A Justiça Federal em São Paulo julgou hoje improcedente as acusações contra os militares do extinto Doi-Codi Carlos Alberto Brilhante Ustra e Audir Santos Maciel de violações aos direitos humanos.

O Ministério Público Federal moveu ação civil pública contra a União Federal, Brilhante Ustra e Maciel e pediu, entre outros itens, que o Exército Brasileiro tornasse públicas todas as informações relativas às atividades desenvolvidas no Doi-Codi, no período de 1970 a 1985, inclusive a divulgação de nomes de presos, datas e as circunstâncias de suas detenções; nomes de todas as pessoas torturadas; de todos que morreram nas dependências; destino dos desaparecidos; nomes completos dos agentes militares e civis que serviram no órgão.

Além disso, o MPF pedia que Brilhante Ustra e Maciel pagassem indenização aos parentes das vítimas e perdessem suas atuais funções públicas, sem direito a ingressar em novas funções públicas.

"Não pode o Ministério Público ajuizar demanda cível para declarar que alguém cometeu um crime”, diz a sentença, que julgou improcedentes os pedidos do MPF e extinguiu o processo sem resolução do mérito.

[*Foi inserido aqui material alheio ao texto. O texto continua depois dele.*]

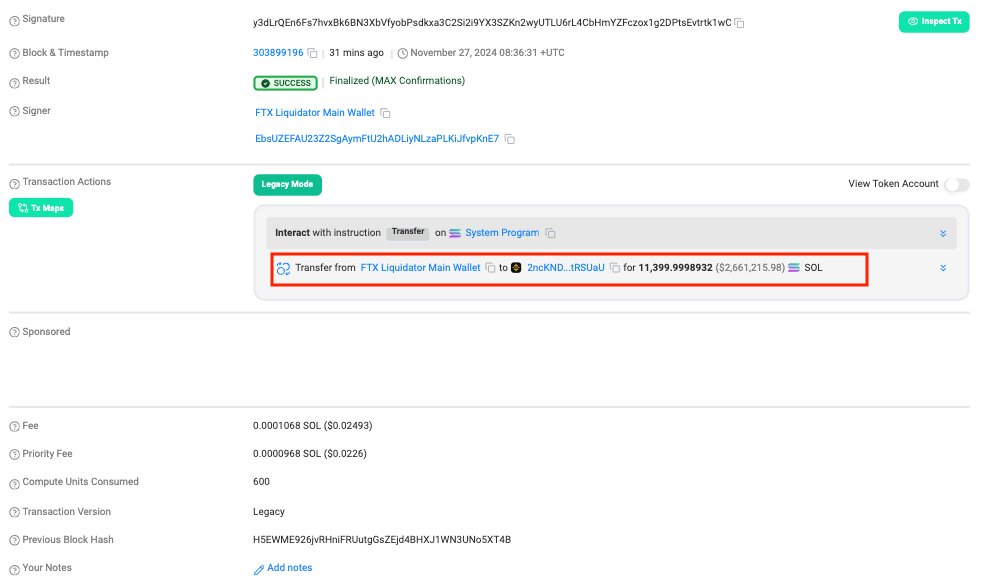Screen dimensions: 981x588
Task: Click the SUCCESS result badge
Action: 287,82
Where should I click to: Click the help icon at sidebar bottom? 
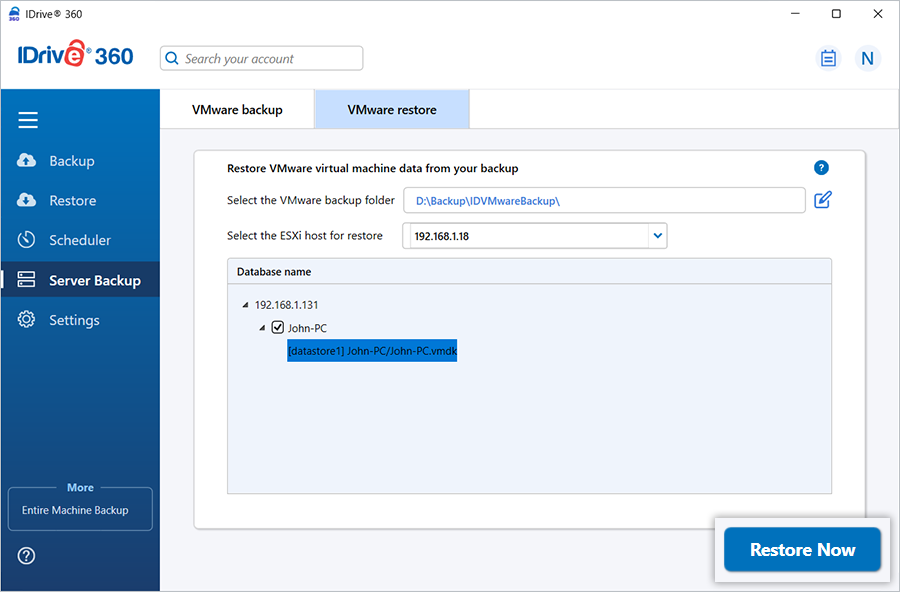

Segundo o juiz, não cabe a declaração de fatos e de responsabilidades históricas ou políticas sem consequências jurídicas. "A apuração desses fatos cabe aos órgãos de imprensa, ao Poder Legislativo, aos historiadores, às vítimas da ditadura e aos seus familiares etc. O acesso à informação deve ser o mais amplo possível. Mas a sede adequada para essa investigação não é o processo judicial, que não pode ser transformado em uma espécie de inquérito civil interminável, em que não se visa obter a declaração de relação jurídica, mas sim à apuração de fatos políticos e de responsabilidades histórica e social de agentes do Estado", diz a decisão.

Sobre condenar os réus a pagarem indenização aos parentes das vítimas, "Não há na Constituição do Brasil nenhuma disposição que estabeleça a imprescritibilidade da pretensão de reparação de danos causados pela prática de tortura. Mesmo no campo criminal não há a previsão de imprescritibilidade da conduta do agente que praticar tortura".

Além de esbarrar na prescrição, a pretensão de condenação dos réus, a título de indenização aos parentes das vítimas, encontra obstáculo também na Lei da Anistia. Que o Supremo Tribunal Federal decidiu, por maioria, que a anistia concedida pela Lei é ampla, geral e irrestrita, produzindo o efeito jurídico de apagar todas as consequências (cíveis e criminais) dos atos anistiados.